There was plenty of water still in the stock tank, and some cows as well. They were just laying around. As I walked up and they scattered like crazy. Beans loved it, she darted around chasing them like she was some kind of herding dog. She never got close enough to them that they could kick her though. Smart dog. I drank and drank and drank the water I had already stored up. I drank till couldn’t drink another ounce. I kept telling Beans to drink. She did at first, then she just ignored me. I filled everything back up. I wanted to me max’d out on how much water I had with me, in my belly and in my containers. With this dry lake bed, the bombing range dry lake bed, I don’t know for sure where the next water might be. I want to be prepared for the worst…I might just have a prayer for the best.
As I was walking back towards the dry lake bed, the bombing range dry lake bed, I wondered how exactly that worked. Here was one of the busiest sets of train tracks in the country and it ran through a bombing range. Am I missing something here? I guessed I would figure it out during the night.
About six hours later I was coming out of the dry lake bed. And no, I never saw the first bomb. The tracks kind of skirted along the northwest edge of the dry lake bed. I am telling you, if I had to make that crossing during the day I am not sure I would have made it…ten miles of nothing. Seriously, nothing but flat dry lake bed of sand; not a single bush, twig, or blade of grass…nothing. I would have cooked alive. Strange thing, I drank way more water than normal and I only peed once. It was as if the water was getting sucked out through my skin. I am glad I had as much water as I did.
I made it out the other side finally and along the tracks were little ponds of water, pretty shallow for the most part. The water smelled terrible and I have no idea what the Ph. or alkali content was, but it was water. I filled up my empty containers, I am grateful for my NDuR safety straw, best little portable water filter on the market. I pushed on. I wasn’t going to make it through Wilcox tonight but I wanted to get close so I could take some time and see what I was dealing with.
I got pretty close to town and the sky was just starting to get light, I got this creepy feeling. Even Beans started acting kind of weird. I know her body language fairly well now. She walks really confidently…till she doesn’t. When she starts walking slower, sniffing the air a lot, and looking around, it’s time for me to pay attention. I didn’t feel good about what was happening or where I was. Here was the problem…no place to hide for the day, none, nada, nothing, zip.

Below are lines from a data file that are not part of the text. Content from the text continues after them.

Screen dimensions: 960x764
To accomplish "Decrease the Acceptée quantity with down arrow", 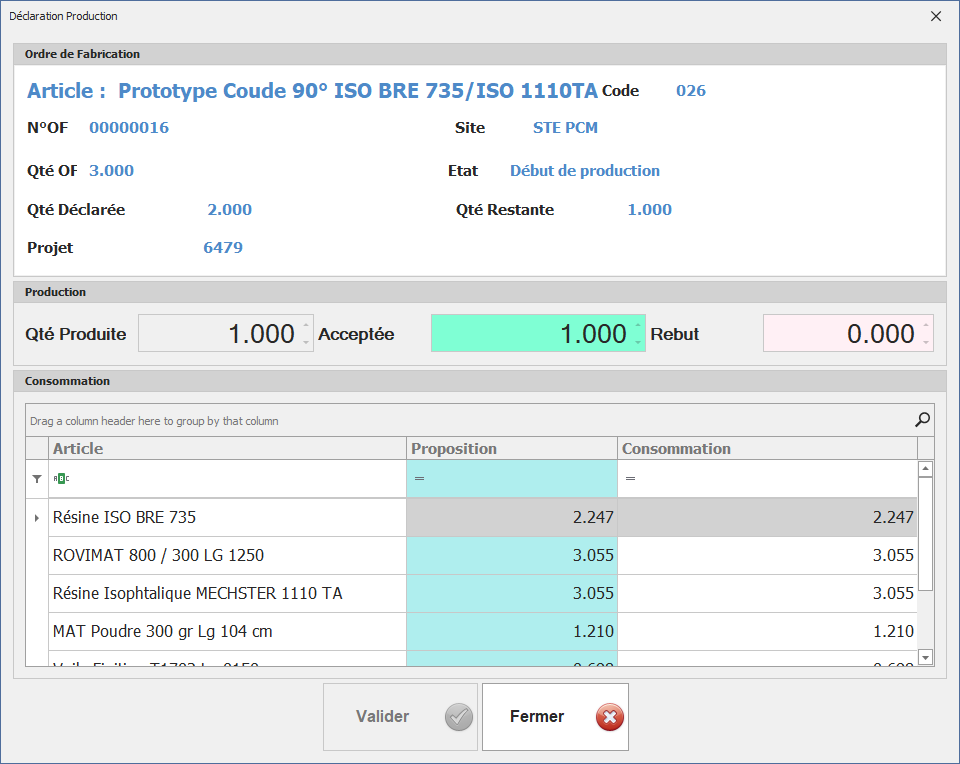I will pyautogui.click(x=638, y=342).
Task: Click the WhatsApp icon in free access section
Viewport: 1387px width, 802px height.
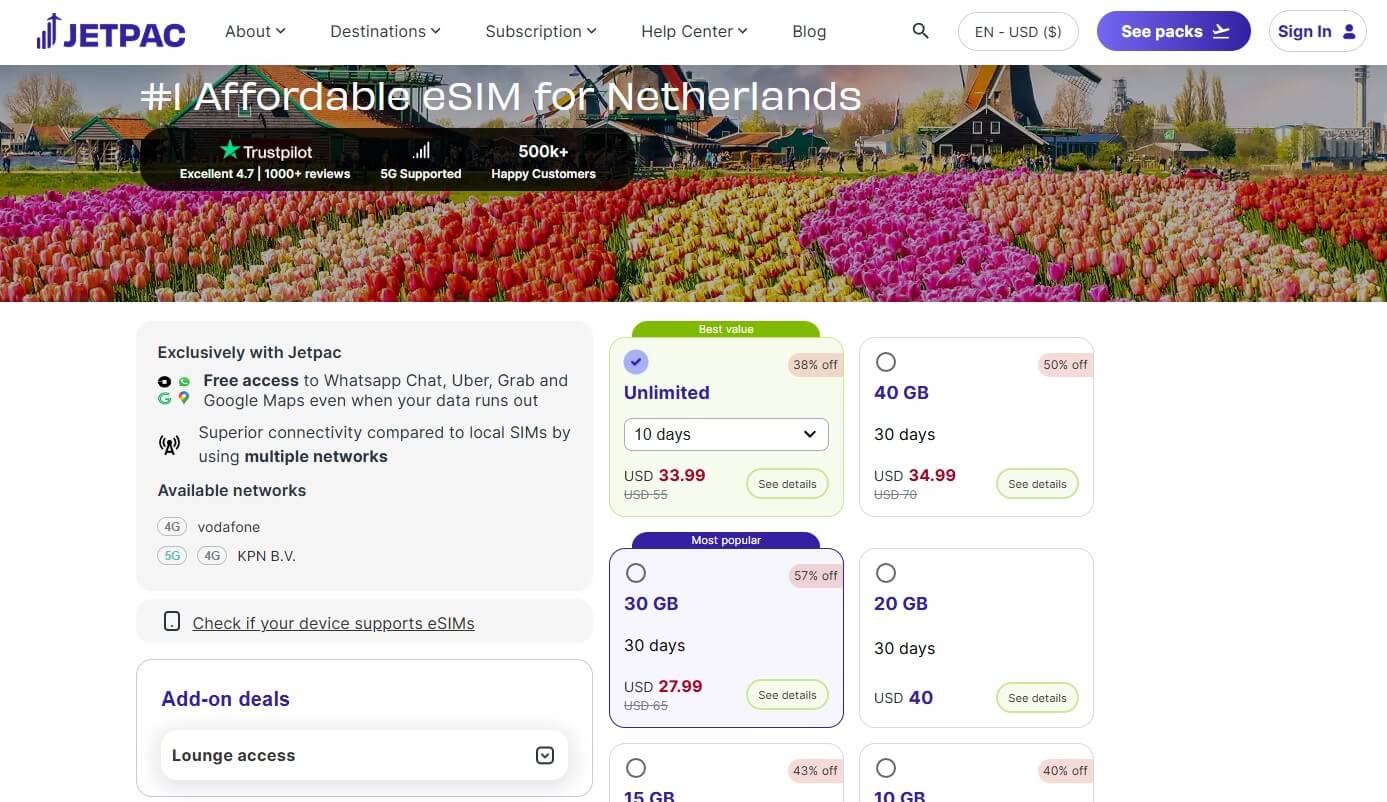Action: (184, 381)
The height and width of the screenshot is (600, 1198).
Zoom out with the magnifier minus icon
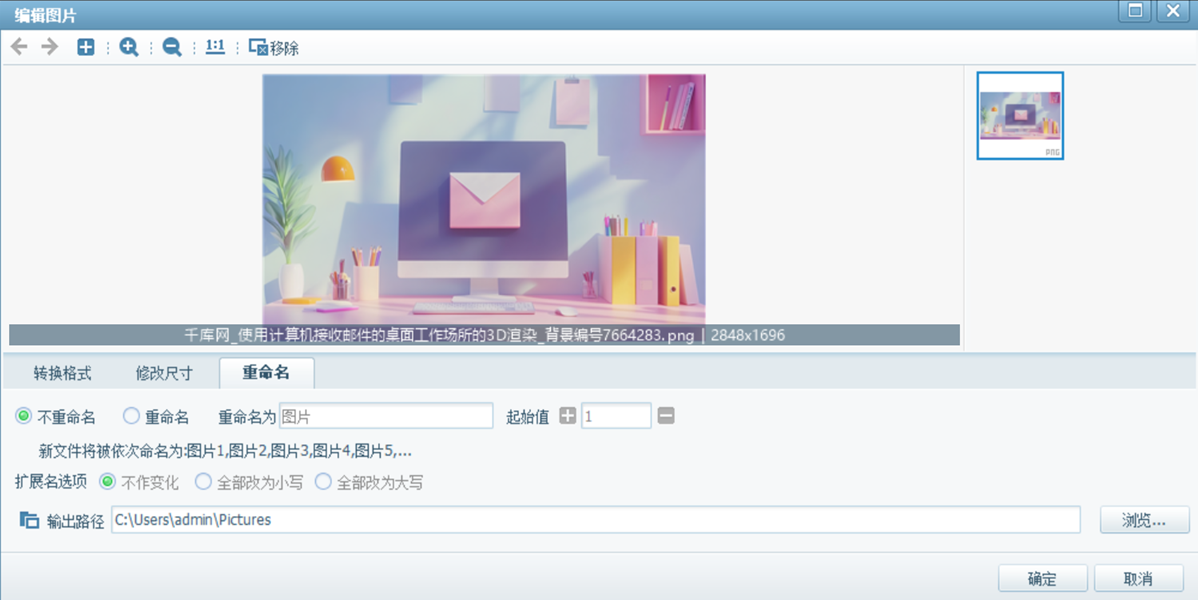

I had to back track about a mile to a clump of brush. Granted a big clump of brush, but nothing more than brush.
Off to the northwest, the brush was on the southeast side of the tracks, was a ranch complex. No lights, no dogs, looked deserted, and couldn’t tell for sure. We watered-up, ate a little bit, and went to sleep. Yup, her head on my leg again. I scolded her a bunch, ended up with her foot on my leg. I guess that is her version of compromise. I finally went to sleep.
Intermittent clouds kept it from being a boiling/roasting kind of day. But here I am, waiting for dark. I am going to take tonight slow, do plenty of observing before I try to make it through Wilcox. The bad thing, rather another bad thing, about three or so miles on the other side of Wilcox the tracks are right on top of the Interstate. Looks like it is exit 344 and the area is called “Country Club.” Yeah, right…Country Club. The tracks run alongside the Interstate for maybe three miles or so. Granted, maybe a couple hundred feet from the Interstate, but that is still way too close for my comfort.
I better go do some scouting now and see what I am dealing with.